NIR-II Type I Photosensitizer for Efficient Cancer Therapy Through Synergistic Ferroptosis/Pyroptosis Induction and Mitophagy Inhibition.

The advancement of tumor-targeted phototheranostics requires photosensitizers (PSs) exhibiting multimodal intervention capacities, such as mitophagy regulation and programmed cell death activation. However, the rational design of such PSs remains a significant challenge in precision oncology. In this study, a mitochondria-targeted near-infrared II (NIR-II) emissive PS (MTC) is reported, which synergistically induces ferroptosis and pyroptosis while inhibiting mitophagy for precise tumor ablation.

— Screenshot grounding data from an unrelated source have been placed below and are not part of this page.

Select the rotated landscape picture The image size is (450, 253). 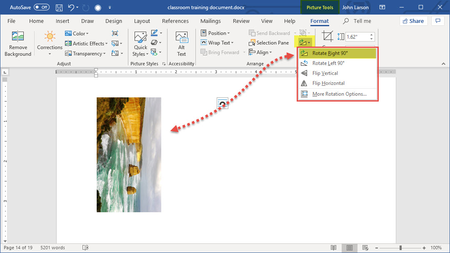[129, 155]
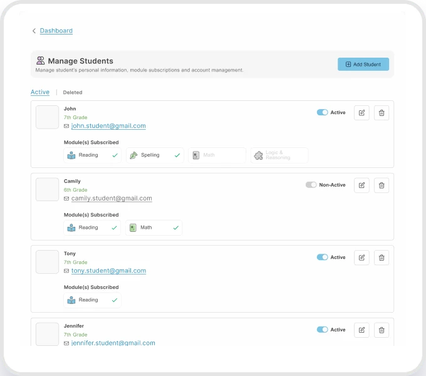The width and height of the screenshot is (426, 376).
Task: Open john.student@gmail.com email link
Action: click(108, 126)
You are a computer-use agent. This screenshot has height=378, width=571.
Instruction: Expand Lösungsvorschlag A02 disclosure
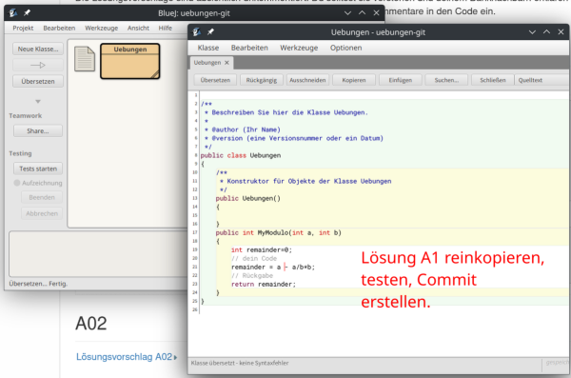coord(175,357)
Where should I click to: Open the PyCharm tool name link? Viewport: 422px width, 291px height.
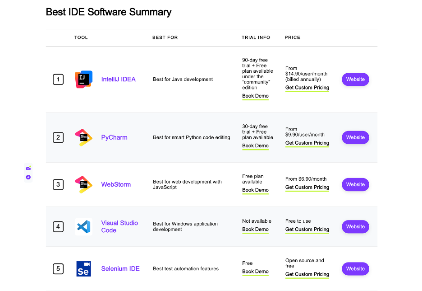click(114, 137)
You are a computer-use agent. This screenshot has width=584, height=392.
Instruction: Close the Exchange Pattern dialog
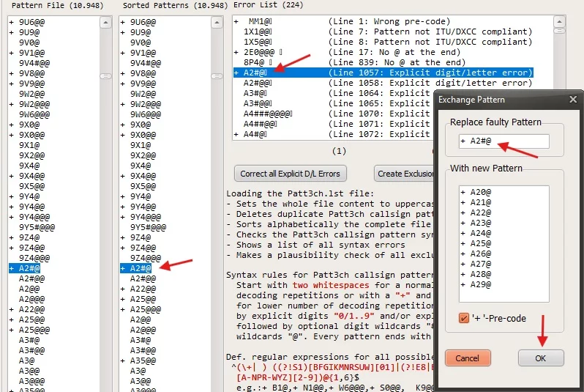click(x=572, y=100)
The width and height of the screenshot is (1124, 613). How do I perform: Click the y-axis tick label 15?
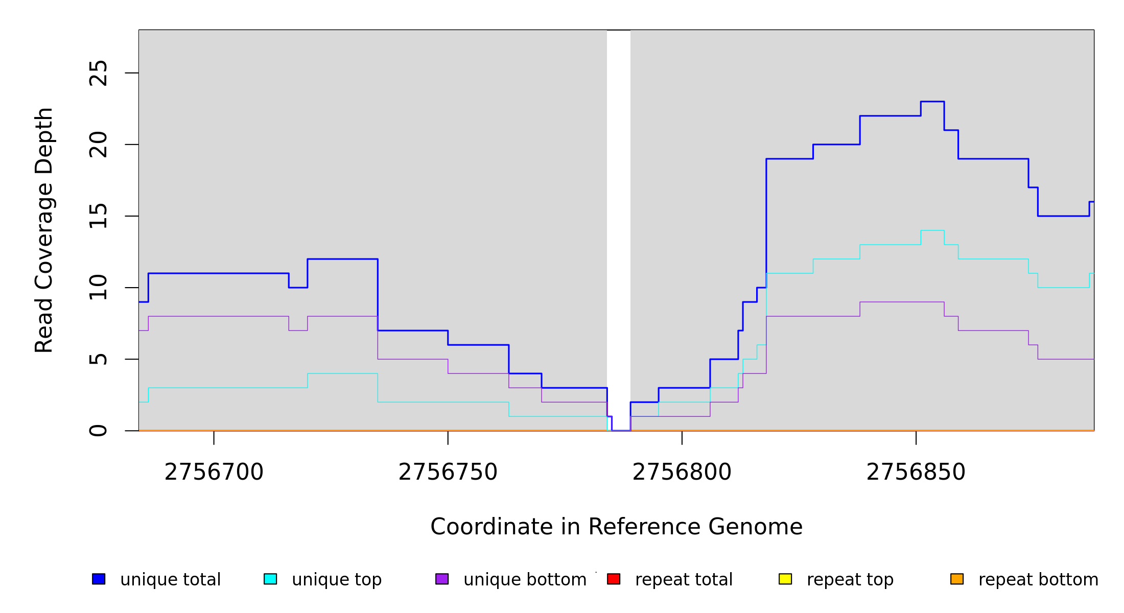click(x=99, y=216)
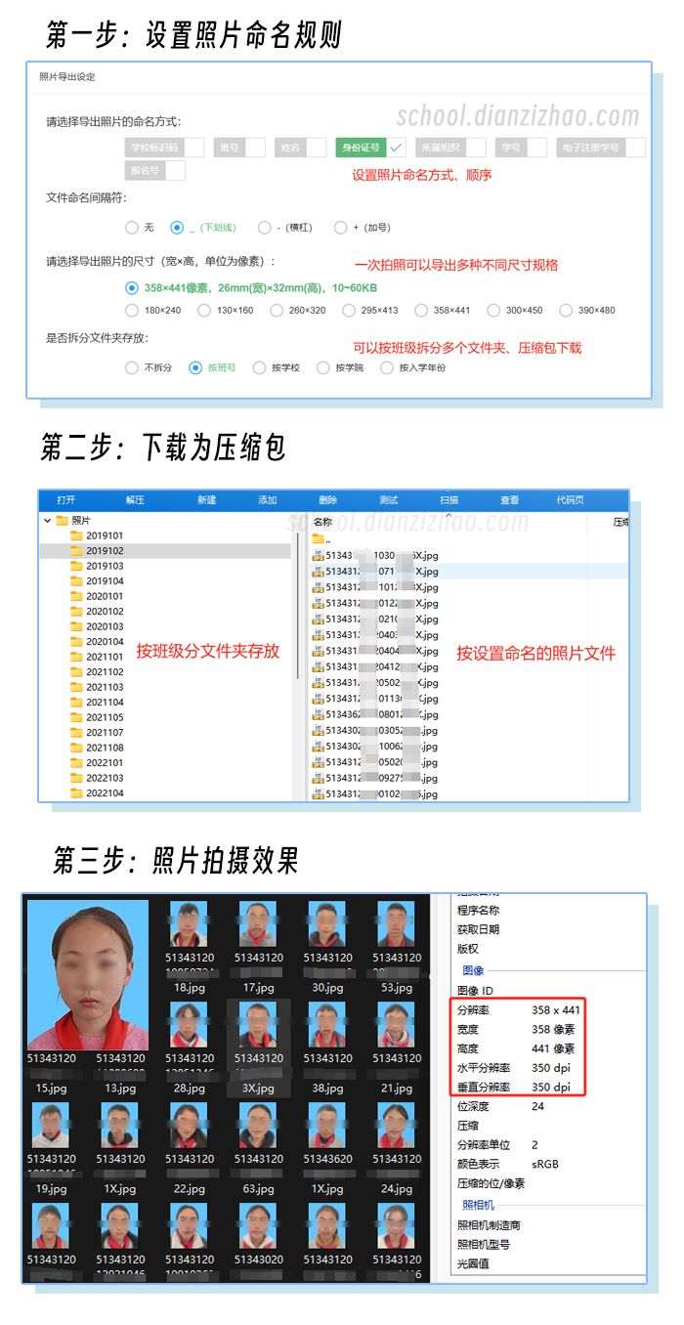Click the 名称 column header
The height and width of the screenshot is (1325, 684).
323,522
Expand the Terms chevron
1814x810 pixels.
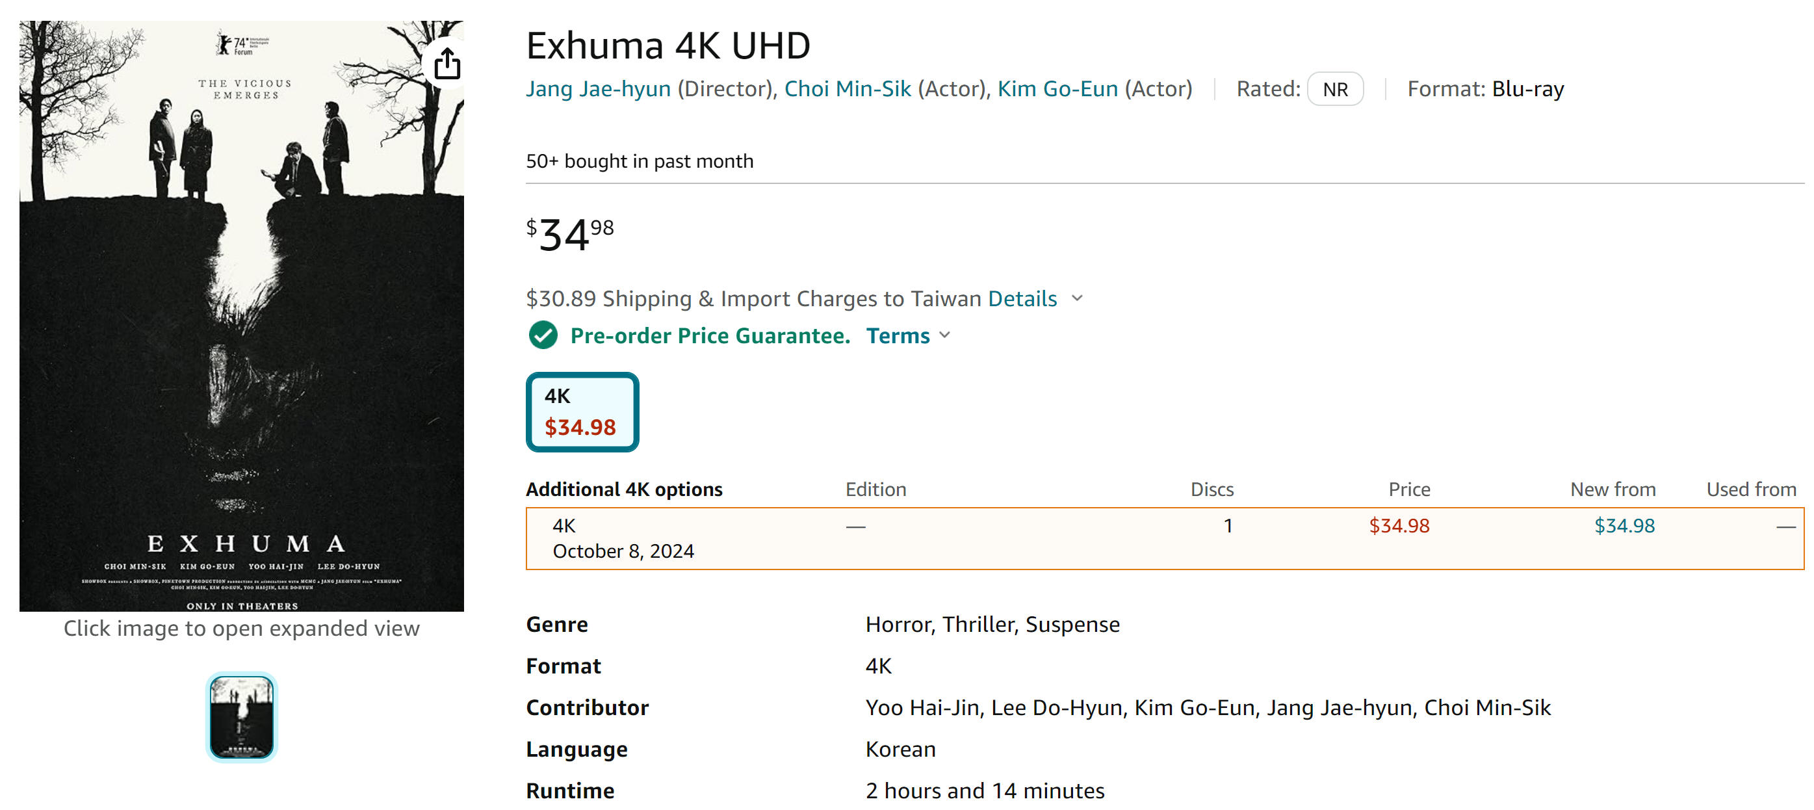point(945,335)
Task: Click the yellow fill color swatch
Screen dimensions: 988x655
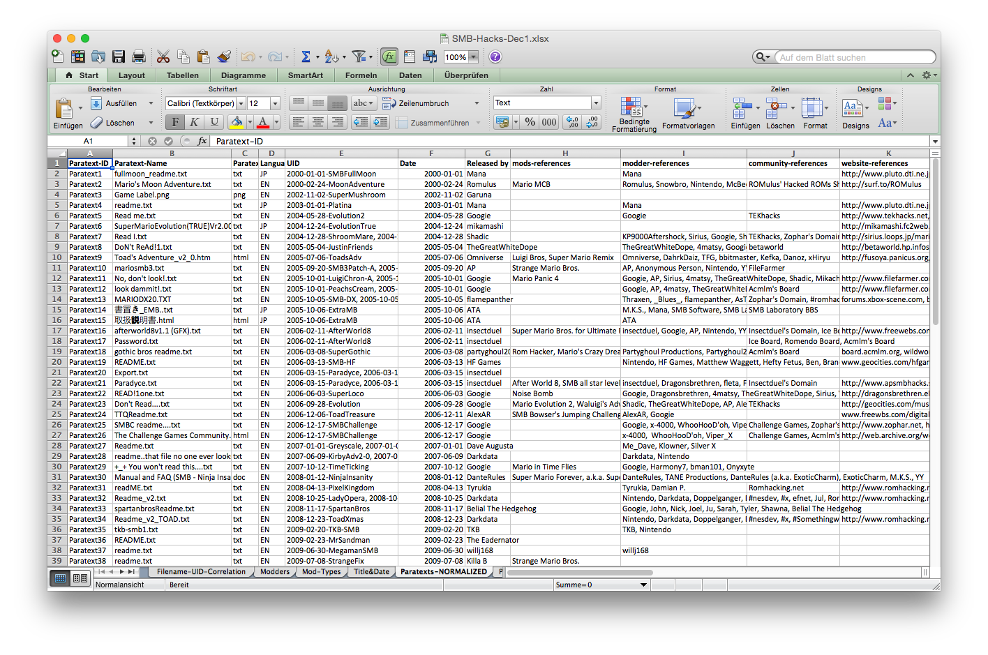Action: pos(237,122)
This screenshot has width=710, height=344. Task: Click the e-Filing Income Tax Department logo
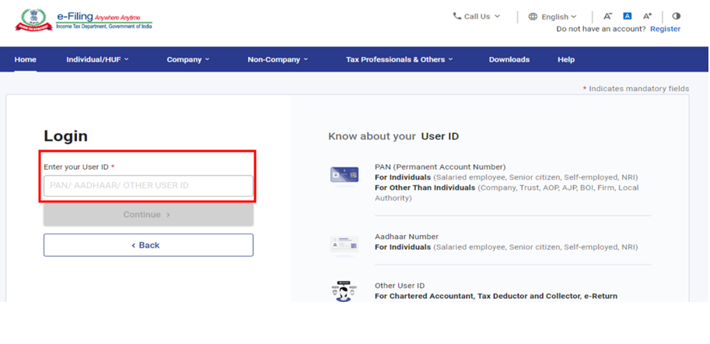tap(84, 20)
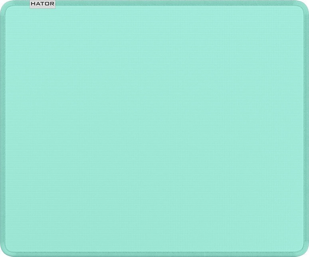Click the first A in the HATOR logo

click(38, 4)
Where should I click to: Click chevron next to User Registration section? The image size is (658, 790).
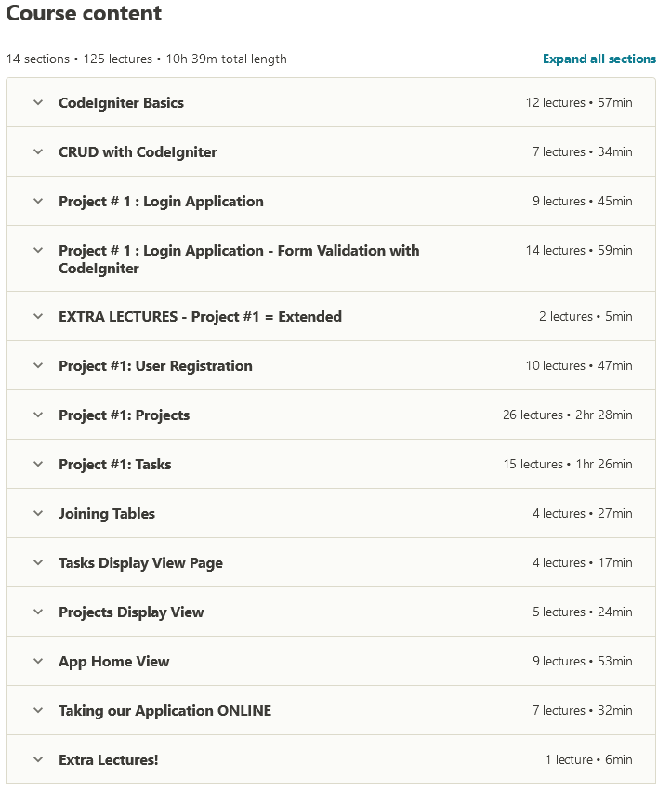(x=38, y=365)
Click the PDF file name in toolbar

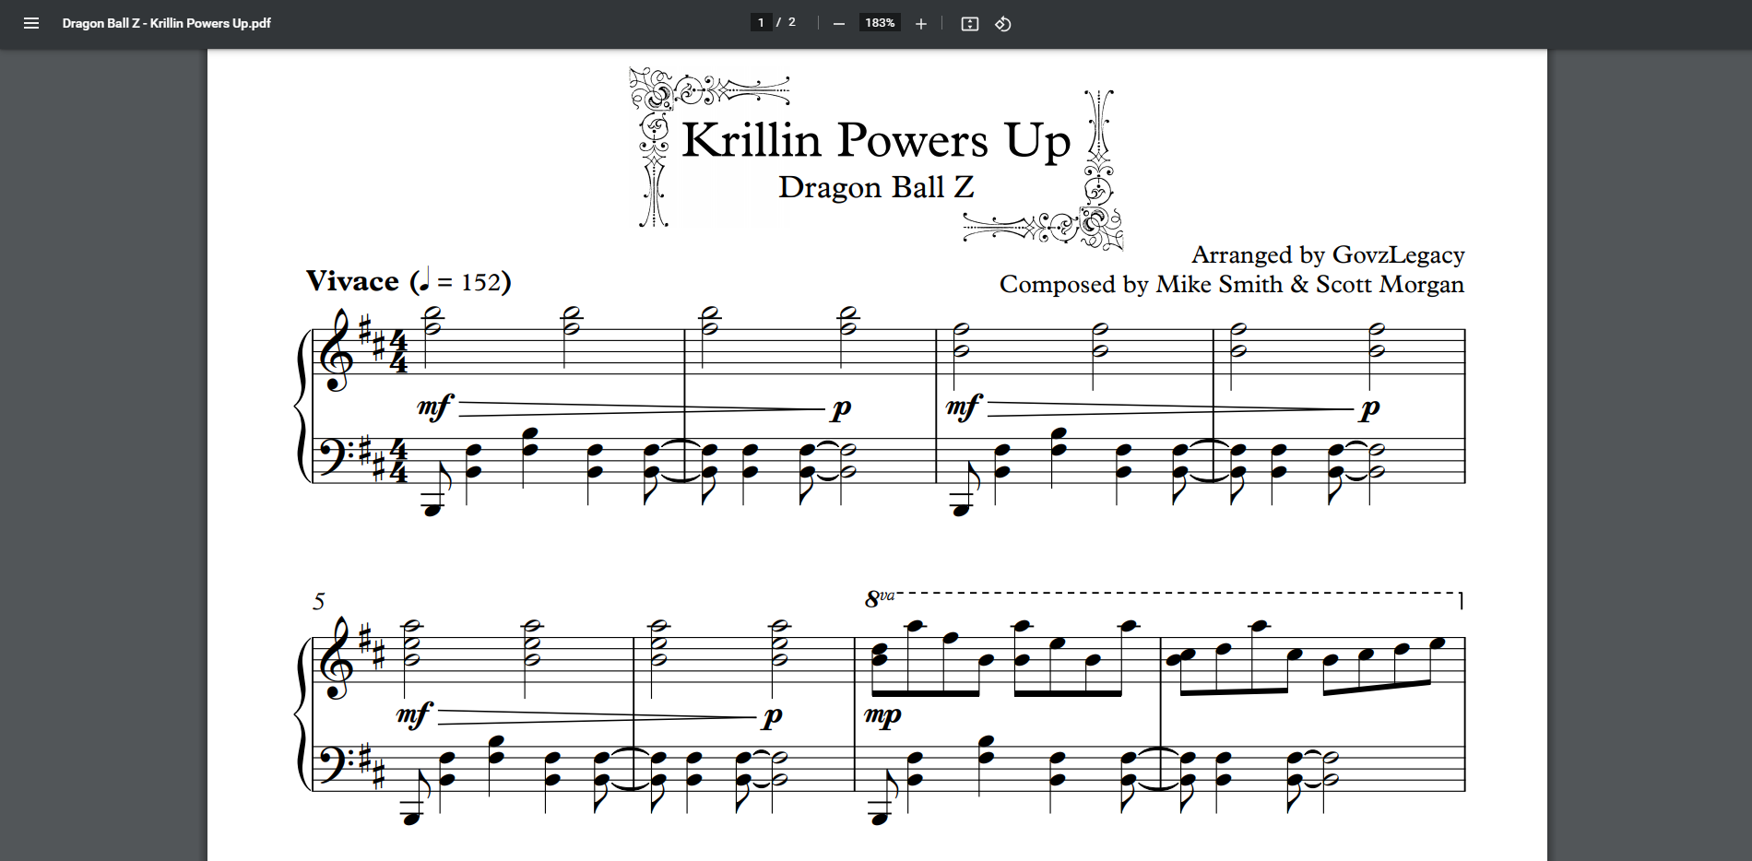tap(166, 23)
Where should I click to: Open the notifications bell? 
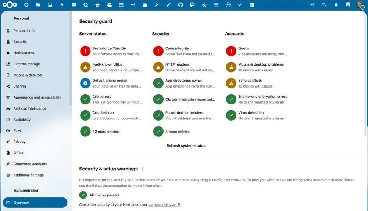point(336,5)
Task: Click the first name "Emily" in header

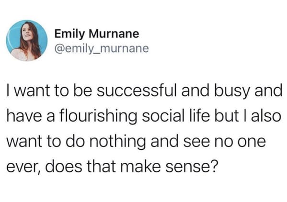Action: pos(70,34)
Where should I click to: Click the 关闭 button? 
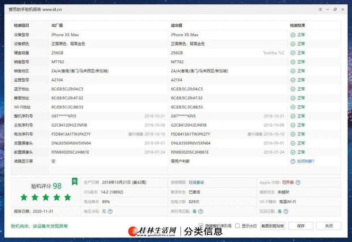pos(329,226)
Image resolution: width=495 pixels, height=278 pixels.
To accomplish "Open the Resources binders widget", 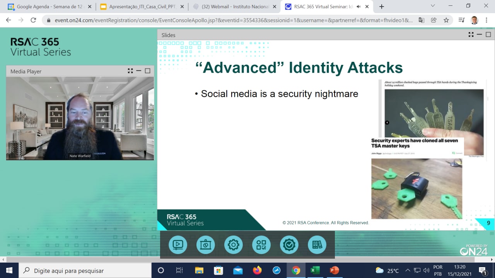I will coord(317,245).
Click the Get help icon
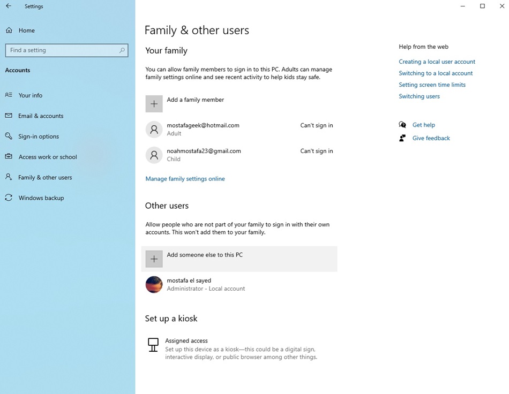This screenshot has width=509, height=394. pyautogui.click(x=402, y=124)
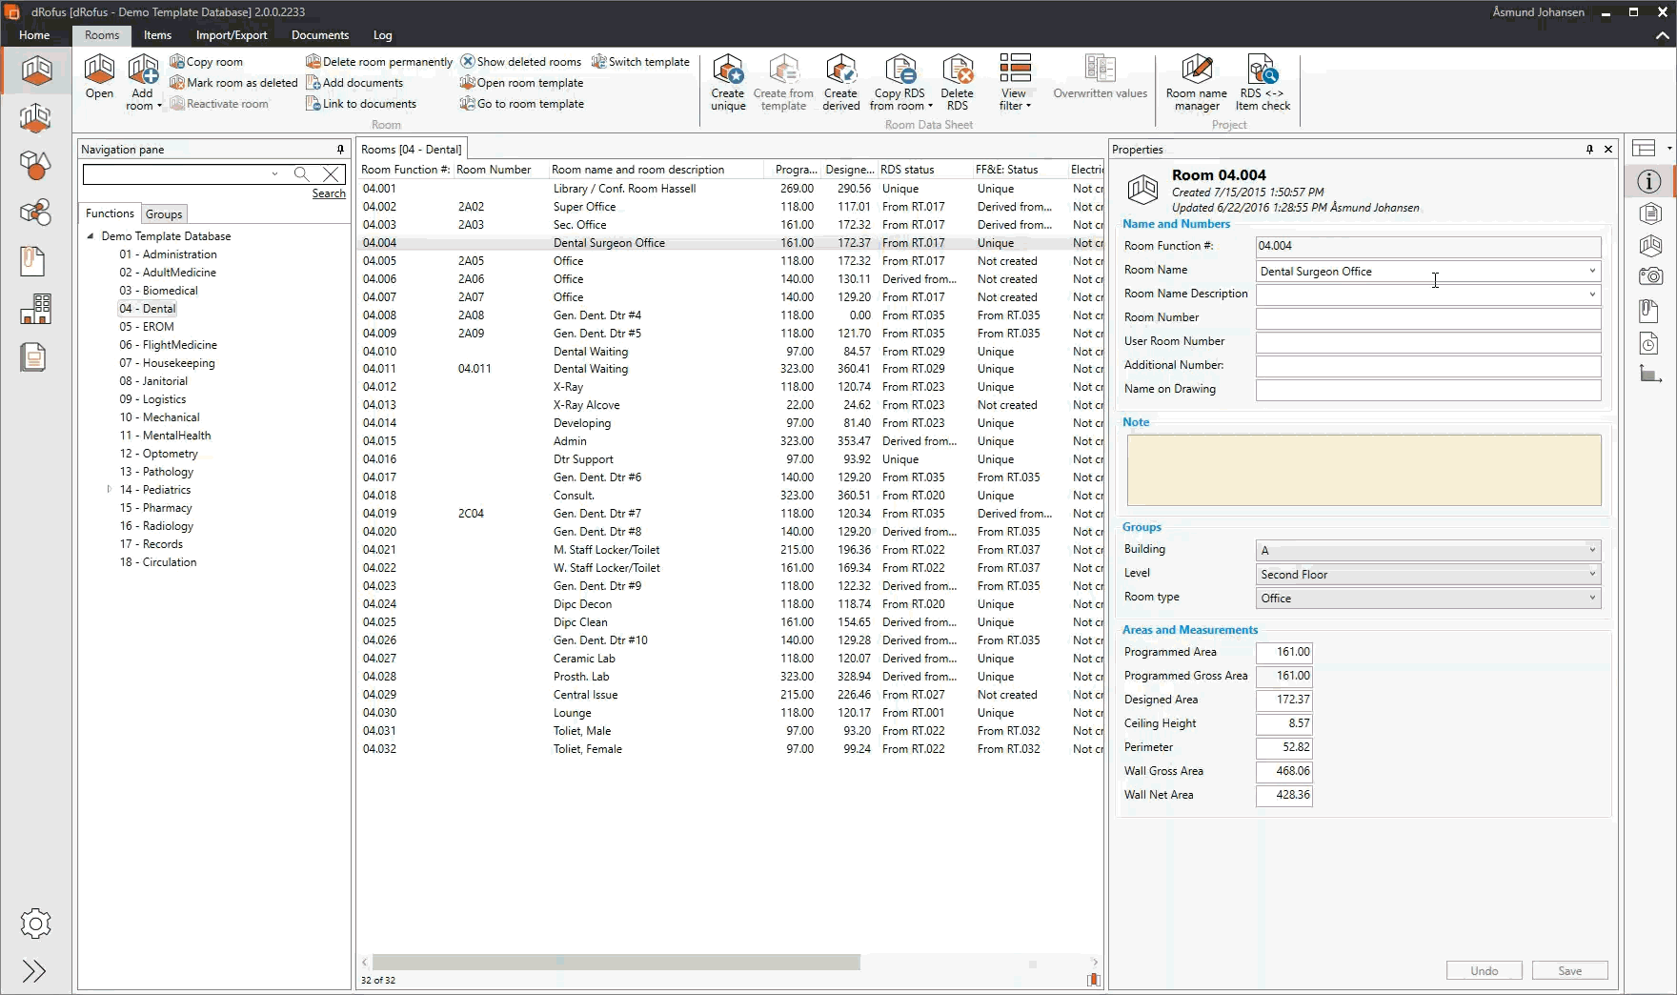Viewport: 1677px width, 995px height.
Task: Toggle Show deleted rooms
Action: click(521, 62)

Through strategic π-conjugation extension, MTC achieves NIR-I absorption and NIR-II emission properties. Its optimized radiative and non-radiative decay facilitates type I reactive oxygen species (ROS) generation and high photothermal conversion. The lipocationic nature of MTC ensures its selective accumulation in the mitochondria of cancer cells. Upon laser irradiation, MTC-mediated phototherapy triggers lipid peroxidation and mitochondrial membrane disruption, inducing synergistic ferroptosis and pyroptosis. Meanwhile, mitochondrial damage initiates mitophagy but subsequently blocks mitophagic flux at the autophagosome stage, amplifying ferroptosis and pyroptosis. These collaborative actions elicit immunogenic cell death, stimulating a robust immune response. MTC nanoparticles (NPs) enable high-resolution NIR-II fluorescence imaging of murine vasculature and dynamic respiratory tracking. Notably, MTC NPs demonstrate precise tumor-specific accumulation, enabling highly effective antitumor phototherapy. This mitochondria-targeted theranostic paradigm advances precision oncology by interlinking photodamage with programmed cell death networks and mitophagy regulation.